Proposal to Increase Medical Fees for All Medical Providers
The Board's current medical fee schedule has remained relatively unchanged since 1996 and remains a significant obstacle to attracting new providers and retaining existing ones. Therefore, the Board will be advancing a regulatory proposal in June to raise provider fees; this will be effective for services provided on or after October 1, 2018. The proposal will include an overall statewide fee increase for all provider types, with additional increases for certain specialty provider groups that have an extreme shortage of authorized providers. These new fees will ensure providers in New York are receiving fair and reasonable reimbursement for prompt, quality treatment to our injured workers.
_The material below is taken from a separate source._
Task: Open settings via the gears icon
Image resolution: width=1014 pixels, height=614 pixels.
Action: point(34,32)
Proposal to Reduce Paperwork
Providers have indicated that the unique paperwork requirements in the workers' compensation system result in significant additional administrative costs. Therefore, the Board will be consolidating and eliminating forms, including converting to the use of the CMS-1500 form. The CMS-1500 is the universal claim form used by medical providers to bill health insurers. Careful review and discussion with different stakeholders confirms that the CMS-1500 is easy to use and provides the necessary information. The Board proposes replacing the current Board treatment forms (C-4 and C-4.2, and equivalent OT/PT and PS forms) with the CMS-1500. As the CMS-1500 is already used by medical providers and insurance carriers to process claims, the Board anticipates an easy transition to the CMS-1500 and will be working towards a January 1, 2019, implementation date.
Other Enhancements to Improve Access to Quality Medical Care
The Board is also committed to other improvements that will increase access to quality medical care and reduce administrative burdens.
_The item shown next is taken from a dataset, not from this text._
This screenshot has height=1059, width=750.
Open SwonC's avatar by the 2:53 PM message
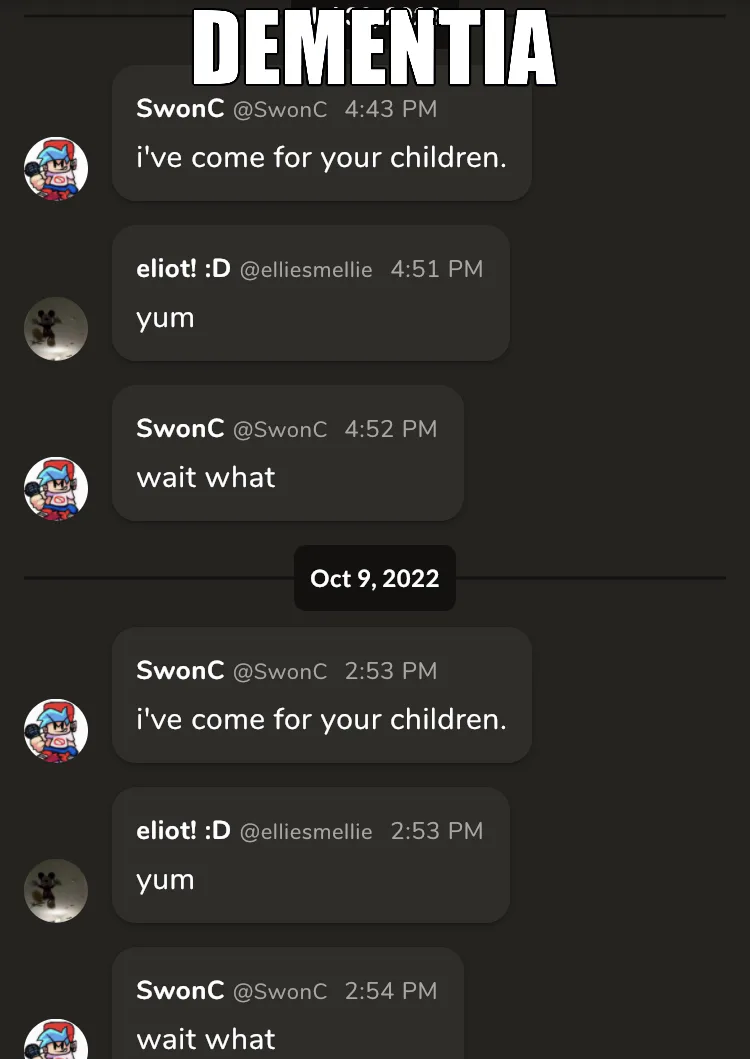(x=56, y=731)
Medical Portal. The first phase of the Medical Portal, an important Business Process Re-engineering initiative, will be coming this year. This electronic medical portal will allow providers to quickly and easily identify whether their course of treatment is consistent with the Board's medical treatment guidelines and, if not, advise them that a variance is needed. The Medical Portal is an important step toward an easy-to-use, paperless system.
Access to Different Medical Providers Types. The Board is also exploring options that will increase access to medical care providers. This will afford injured workers access to expanded provider types and medical providers flexibility in the delivery of medical care.
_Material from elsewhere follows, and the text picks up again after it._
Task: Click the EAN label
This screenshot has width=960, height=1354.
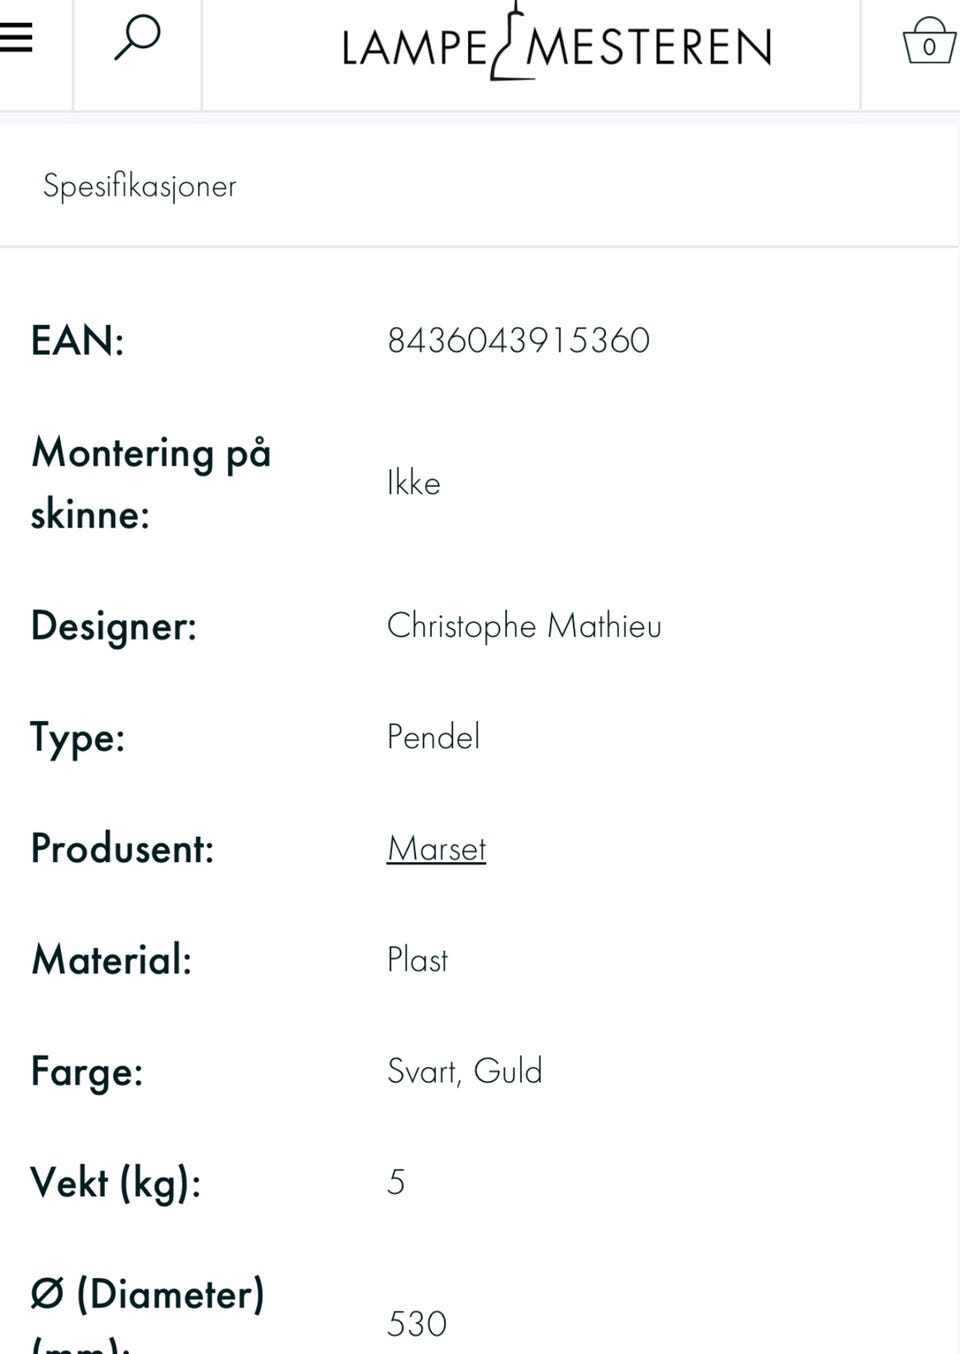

Governor Cuomo continues to support a comprehensive legislative solution that expands the types of providers that may treat injured workers. Currently only physicians, chiropractors, podiatrists, and psychologists can be authorized. The proposed legislation would amend the Workers' Compensation law to conform with the Education law by permitting medical providers who are licensed in New York State to become authorized, opening participation to nurse practitioners, physician's assistants, licensed clinical social workers, and other providers. In most instances, injured workers would be able to seek treatment for their workers' compensation illness and injuries with the same providers they use for non-work related illness and injuries.
The proposals announced today come in direct response to claimants' challenges in finding treating providers, and concerns from health care providers around low fees and complexity that keep some from participating. By addressing these concerns and bringing more providers into the workers' compensation system, injured workers can more readily access the care they need.